Plantinga thought that we have something of an idea as to the history of NP properties: structures with these properties have come to exist by small increments, each increment such that it has proved to be useful in the struggle for survival. But he then asked how the content property of a belief came about: "How does it [the content] get to be associated in that way with a given proposition?"

He said that materialists offer two theories for this question: According to the first, content supervenes upon NP properties; according to the second, content is reducible to NP properties. (He noted that if content properties are reducible to NP properties, then they also supervene upon them.) He explained the two theories as follows:

  • Reducibility: A belief is a disjunction of conjunctions of NP properties.
  • Strong Supervenience (S+): For any possible worlds W and W* and any structures S and S*, if S has the same NP properties in W as S* has in W*, then S has the same content in W as S* has in W*. Supervenience can either be broadly logical supervenience or nomic supervenience.
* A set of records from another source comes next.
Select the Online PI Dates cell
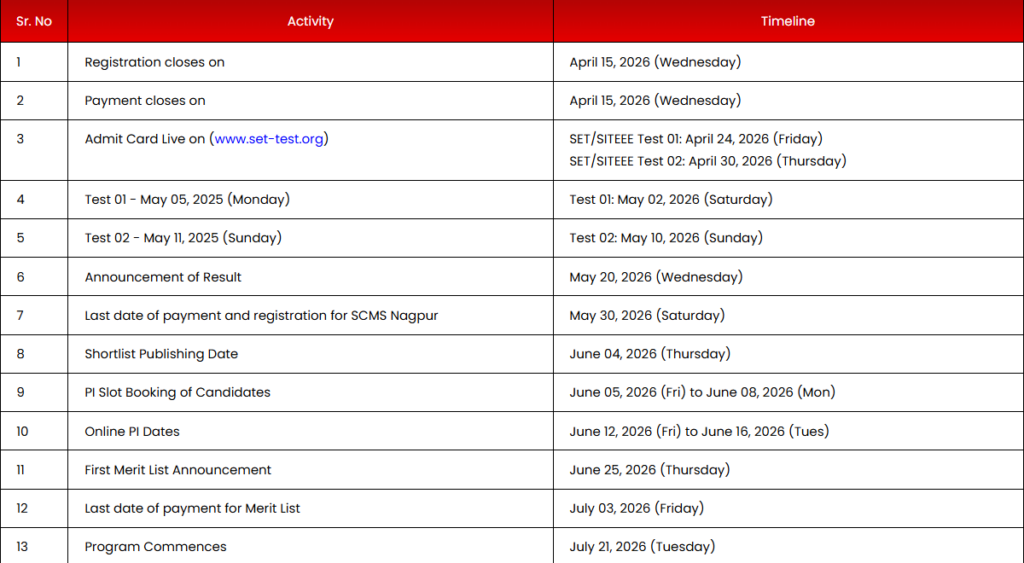This screenshot has height=563, width=1024. click(310, 431)
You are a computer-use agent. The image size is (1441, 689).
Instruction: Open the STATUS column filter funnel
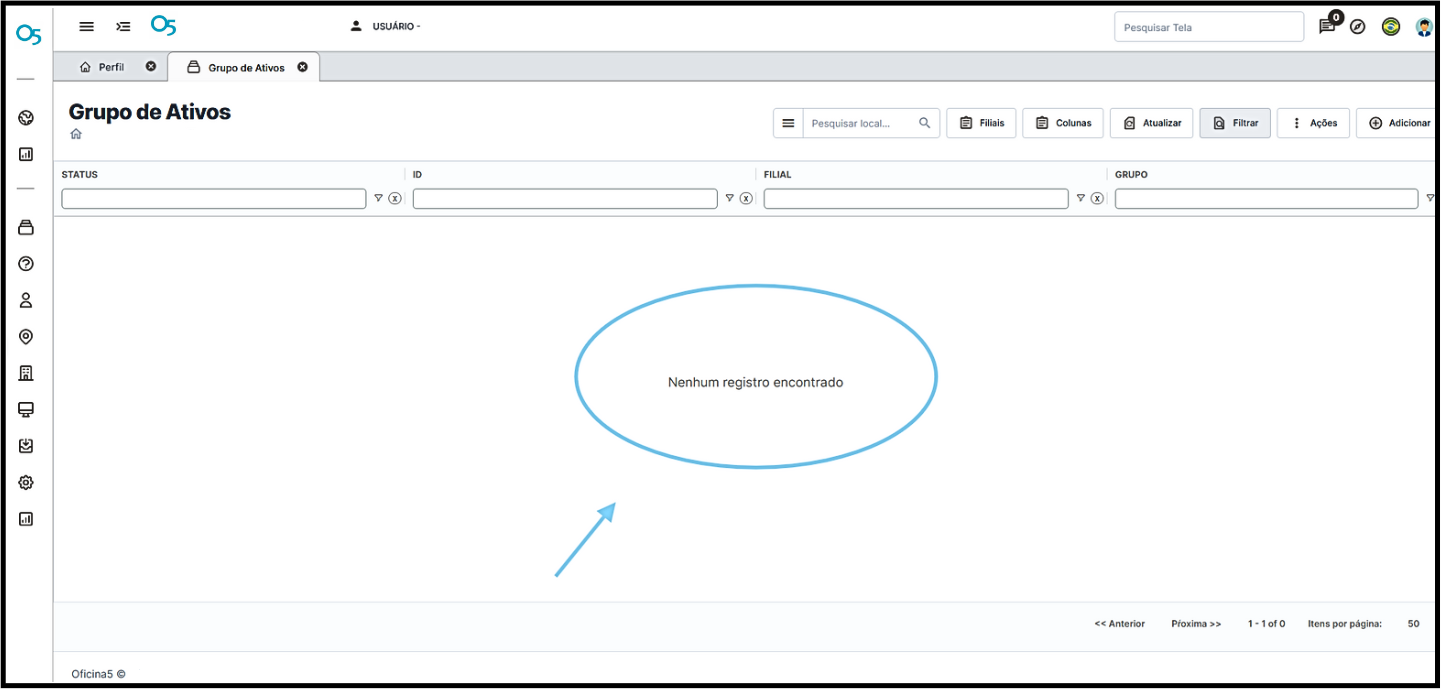pyautogui.click(x=378, y=198)
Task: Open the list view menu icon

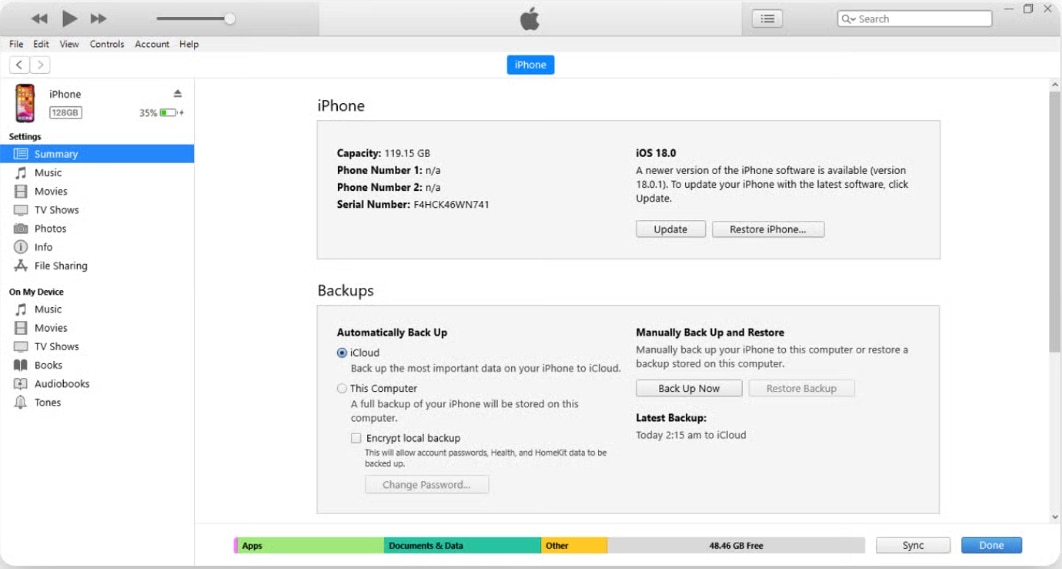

Plantinga argued that neural structures that constitute beliefs have content, in the following way: "At a certain level of complexity, these neural structures start to display content. Perhaps this starts gradually and early on (possibly C. elegans [a small worm with a nervous system composed of only a few neurons] displays just the merest glimmer of consciousness and the merest glimmer of content), or perhaps later and more abruptly; that doesn't matter. What does matter is that at a certain level of complexity of neural structures, content appears. This is true whether content properties are reducible to NP properties or supervene on them." So given materialism some neural structures at a given level of complexity acquire content and become beliefs. The question then is according to Plantinga: "what is the likelihood, given materialism, that the content that thus arises is in fact true?"

This way of proceeding replaced the first step of Plantinga's earlier versions of the argument.
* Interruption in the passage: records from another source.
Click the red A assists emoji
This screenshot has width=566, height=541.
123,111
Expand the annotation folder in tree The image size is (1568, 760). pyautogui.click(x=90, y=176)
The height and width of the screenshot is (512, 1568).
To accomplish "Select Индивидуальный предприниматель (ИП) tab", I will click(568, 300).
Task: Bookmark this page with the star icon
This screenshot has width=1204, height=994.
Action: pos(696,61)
Criticism by eliminative materialists

The EAAN claims that according to naturalism, evolution must operate on beliefs, desires, and other contentful mental states for a biological organism to have a reliable cognitive faculty such as the brain. Eliminative materialism maintains that propositional attitudes such as beliefs and desires, among other intentional mental states that have content, cannot be explained on naturalism and therefore concludes that such entities do not exist. It is not clear whether the EAAN would be successful against a conception of naturalism which accepts eliminative materialism to be the correct scientific account of human cognition.

EAAN, intelligent design and theistic evolution

In his discussion of EAAN, Michael Ruse described Plantinga as believing in the truth of the attack on evolution presented by intelligent design advocate Phillip E. Johnson, and as having endorsed Johnson's book Darwin on Trial. Ruse said that Plantinga took the conflict between science and religion further than Johnson, seeing it as not just a clash between the philosophies of naturalism and theism, but as an attack on the true philosophy of theism by what he considers the incoherent and inconsistent philosophy of naturalism.

Plantinga has stated that EAAN is not directed against "the theory of evolution, or the claim that human beings have evolved from simian ancestors, or anything in that neighborhood". He also claimed that the problems raised by EAAN do not apply to the conjunction of theism and contemporary evolutionary science. In his essay Evolution and Design Plantinga outlines different ways in which theism and evolutionary theory can be combined.

In the foreword to the anthology Naturalism Defeated? James Beilby wrote: "Plantinga's argument should not be mistaken for an argument against evolutionary theory in general or, more specifically, against the claim that humans might have evolved from more primitive life forms. Rather, the purpose of his argument is to show that the denial of the existence of a creative deity is problematic."